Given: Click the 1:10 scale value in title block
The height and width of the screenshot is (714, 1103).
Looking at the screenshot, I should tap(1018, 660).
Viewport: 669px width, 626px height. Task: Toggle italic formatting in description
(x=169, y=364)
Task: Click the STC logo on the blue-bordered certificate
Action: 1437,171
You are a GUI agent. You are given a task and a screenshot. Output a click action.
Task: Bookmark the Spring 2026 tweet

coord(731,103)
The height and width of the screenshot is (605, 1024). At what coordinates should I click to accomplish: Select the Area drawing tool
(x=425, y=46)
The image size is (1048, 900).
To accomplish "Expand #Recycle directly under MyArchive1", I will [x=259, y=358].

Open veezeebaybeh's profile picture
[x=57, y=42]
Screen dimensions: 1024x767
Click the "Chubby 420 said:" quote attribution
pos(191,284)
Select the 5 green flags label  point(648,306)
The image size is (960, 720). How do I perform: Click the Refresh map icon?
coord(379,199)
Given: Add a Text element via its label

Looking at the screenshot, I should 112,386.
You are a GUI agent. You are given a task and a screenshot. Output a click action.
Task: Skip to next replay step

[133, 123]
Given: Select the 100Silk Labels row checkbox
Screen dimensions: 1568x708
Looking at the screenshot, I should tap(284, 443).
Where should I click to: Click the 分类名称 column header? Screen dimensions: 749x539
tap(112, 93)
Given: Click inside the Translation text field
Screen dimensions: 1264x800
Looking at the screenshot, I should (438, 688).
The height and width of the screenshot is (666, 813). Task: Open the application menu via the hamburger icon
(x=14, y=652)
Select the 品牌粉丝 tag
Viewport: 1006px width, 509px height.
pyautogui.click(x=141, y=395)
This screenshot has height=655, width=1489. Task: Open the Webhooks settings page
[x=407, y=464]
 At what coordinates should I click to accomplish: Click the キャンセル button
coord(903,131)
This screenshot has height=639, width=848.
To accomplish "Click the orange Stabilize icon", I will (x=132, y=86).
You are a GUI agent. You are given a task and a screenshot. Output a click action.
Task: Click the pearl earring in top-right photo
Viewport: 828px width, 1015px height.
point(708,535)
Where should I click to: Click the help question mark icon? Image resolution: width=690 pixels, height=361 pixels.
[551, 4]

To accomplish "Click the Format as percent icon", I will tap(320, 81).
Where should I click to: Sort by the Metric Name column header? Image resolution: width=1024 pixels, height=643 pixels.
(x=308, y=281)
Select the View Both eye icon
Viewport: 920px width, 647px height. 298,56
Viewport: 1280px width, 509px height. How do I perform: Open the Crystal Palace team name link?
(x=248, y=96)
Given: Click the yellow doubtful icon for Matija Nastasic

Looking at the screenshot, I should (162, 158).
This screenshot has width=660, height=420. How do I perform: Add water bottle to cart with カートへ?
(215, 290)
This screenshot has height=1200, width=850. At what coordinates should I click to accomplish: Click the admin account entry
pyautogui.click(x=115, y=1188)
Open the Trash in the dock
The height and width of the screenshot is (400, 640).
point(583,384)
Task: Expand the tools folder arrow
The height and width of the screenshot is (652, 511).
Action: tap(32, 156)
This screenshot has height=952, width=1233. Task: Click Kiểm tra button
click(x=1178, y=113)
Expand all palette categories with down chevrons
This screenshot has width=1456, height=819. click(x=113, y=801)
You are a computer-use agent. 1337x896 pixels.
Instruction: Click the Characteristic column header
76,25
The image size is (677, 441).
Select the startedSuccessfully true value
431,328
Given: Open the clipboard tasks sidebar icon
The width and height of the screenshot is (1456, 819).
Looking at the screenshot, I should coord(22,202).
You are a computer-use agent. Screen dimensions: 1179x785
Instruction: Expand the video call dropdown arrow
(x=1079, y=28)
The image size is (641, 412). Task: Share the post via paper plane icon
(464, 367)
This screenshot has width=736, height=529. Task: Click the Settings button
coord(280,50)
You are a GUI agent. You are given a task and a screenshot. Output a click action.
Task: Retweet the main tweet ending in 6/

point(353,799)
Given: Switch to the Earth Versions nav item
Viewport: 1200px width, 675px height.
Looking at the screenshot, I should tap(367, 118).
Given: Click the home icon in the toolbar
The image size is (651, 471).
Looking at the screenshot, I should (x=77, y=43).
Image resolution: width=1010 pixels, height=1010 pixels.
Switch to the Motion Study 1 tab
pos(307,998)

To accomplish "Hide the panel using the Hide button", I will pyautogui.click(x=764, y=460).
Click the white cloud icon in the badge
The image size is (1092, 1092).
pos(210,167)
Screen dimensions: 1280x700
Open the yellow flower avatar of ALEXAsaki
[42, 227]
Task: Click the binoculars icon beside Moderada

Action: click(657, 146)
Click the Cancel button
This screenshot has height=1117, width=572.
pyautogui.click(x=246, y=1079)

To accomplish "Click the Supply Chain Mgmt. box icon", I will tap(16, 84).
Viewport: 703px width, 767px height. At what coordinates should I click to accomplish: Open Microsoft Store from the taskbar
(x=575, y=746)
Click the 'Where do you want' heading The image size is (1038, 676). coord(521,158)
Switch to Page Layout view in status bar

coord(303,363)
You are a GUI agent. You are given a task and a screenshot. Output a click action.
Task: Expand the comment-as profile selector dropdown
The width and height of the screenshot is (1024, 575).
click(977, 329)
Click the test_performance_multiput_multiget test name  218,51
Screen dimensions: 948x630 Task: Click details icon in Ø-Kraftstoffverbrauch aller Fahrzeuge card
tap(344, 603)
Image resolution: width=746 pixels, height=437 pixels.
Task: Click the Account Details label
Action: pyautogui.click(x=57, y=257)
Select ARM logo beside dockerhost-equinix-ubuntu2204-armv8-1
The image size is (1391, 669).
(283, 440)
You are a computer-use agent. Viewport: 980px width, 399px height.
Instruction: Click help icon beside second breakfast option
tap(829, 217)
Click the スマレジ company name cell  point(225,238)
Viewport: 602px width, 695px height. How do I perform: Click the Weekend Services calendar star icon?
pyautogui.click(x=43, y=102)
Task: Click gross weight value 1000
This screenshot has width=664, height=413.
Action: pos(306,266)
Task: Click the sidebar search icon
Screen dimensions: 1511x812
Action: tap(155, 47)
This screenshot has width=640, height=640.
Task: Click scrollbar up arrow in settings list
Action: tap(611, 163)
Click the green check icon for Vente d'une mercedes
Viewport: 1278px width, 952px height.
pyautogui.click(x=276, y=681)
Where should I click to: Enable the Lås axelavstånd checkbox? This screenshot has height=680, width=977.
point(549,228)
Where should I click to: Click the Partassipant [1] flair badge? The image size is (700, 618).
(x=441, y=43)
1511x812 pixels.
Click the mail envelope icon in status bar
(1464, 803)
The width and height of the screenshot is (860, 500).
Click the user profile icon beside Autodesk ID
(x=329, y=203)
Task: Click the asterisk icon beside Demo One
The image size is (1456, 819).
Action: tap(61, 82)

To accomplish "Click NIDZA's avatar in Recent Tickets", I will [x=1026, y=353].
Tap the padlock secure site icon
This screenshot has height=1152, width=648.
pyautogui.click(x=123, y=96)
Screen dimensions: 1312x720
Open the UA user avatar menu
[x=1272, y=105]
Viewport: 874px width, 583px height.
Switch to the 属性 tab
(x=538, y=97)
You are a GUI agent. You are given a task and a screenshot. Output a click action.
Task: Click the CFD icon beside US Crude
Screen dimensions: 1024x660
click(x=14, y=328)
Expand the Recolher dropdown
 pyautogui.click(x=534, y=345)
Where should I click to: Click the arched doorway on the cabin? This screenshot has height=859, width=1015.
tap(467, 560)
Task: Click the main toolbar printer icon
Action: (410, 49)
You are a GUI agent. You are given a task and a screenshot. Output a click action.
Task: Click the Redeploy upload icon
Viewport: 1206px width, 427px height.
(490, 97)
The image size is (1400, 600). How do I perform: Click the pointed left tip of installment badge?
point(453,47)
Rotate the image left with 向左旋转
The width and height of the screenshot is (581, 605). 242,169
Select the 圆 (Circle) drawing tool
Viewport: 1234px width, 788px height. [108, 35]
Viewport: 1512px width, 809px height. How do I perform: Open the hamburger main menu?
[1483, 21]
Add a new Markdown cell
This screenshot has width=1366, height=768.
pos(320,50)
==============================
#### [TASK OBJECTIVE]
Reply with the number only, stating how many lines in the listing hold the string "green".

#### [TASK SOLUTION]
2